(Stored dataset items)
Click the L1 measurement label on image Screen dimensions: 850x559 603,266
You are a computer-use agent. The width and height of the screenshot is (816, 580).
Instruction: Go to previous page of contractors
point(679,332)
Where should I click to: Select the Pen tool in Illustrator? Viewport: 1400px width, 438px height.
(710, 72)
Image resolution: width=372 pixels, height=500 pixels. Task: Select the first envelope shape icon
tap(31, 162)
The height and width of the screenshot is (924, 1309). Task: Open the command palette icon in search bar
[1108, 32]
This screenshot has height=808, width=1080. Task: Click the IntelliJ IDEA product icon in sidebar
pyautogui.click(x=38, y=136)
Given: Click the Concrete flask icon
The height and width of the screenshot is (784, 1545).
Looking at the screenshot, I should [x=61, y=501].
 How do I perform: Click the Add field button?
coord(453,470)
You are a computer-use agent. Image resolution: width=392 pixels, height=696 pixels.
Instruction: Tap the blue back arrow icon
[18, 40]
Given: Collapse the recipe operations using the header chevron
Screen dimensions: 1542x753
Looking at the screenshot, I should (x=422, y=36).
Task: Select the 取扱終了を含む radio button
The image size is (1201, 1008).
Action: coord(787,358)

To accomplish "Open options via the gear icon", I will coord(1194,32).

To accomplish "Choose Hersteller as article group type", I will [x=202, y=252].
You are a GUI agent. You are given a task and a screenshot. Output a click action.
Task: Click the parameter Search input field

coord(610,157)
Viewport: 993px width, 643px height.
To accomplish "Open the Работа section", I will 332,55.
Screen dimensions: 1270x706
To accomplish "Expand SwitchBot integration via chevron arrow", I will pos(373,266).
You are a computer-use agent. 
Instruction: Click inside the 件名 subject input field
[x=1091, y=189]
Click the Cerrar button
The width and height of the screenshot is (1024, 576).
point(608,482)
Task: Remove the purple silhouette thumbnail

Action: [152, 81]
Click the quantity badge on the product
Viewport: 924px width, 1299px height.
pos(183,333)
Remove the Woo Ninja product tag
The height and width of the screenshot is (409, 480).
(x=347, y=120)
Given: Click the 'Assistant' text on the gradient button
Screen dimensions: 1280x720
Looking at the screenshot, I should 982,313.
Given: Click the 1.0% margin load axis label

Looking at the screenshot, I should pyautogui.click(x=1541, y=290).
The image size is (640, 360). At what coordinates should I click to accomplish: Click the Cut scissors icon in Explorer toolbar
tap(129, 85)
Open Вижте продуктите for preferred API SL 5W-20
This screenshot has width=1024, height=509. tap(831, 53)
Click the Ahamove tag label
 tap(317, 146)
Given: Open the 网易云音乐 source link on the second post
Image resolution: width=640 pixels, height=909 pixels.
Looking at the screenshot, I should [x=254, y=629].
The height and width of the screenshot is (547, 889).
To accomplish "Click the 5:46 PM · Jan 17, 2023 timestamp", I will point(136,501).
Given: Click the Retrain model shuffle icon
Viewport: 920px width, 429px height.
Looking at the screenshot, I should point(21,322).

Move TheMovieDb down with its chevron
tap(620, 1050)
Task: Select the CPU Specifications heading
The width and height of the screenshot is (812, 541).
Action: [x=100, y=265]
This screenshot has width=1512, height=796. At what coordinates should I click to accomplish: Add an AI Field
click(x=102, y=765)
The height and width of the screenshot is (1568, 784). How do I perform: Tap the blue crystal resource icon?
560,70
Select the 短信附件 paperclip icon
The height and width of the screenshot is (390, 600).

▸ Exercise requirements
Provide the number of lines in the preceding entries that include the string "agent", with no other words.

▸ Task output
4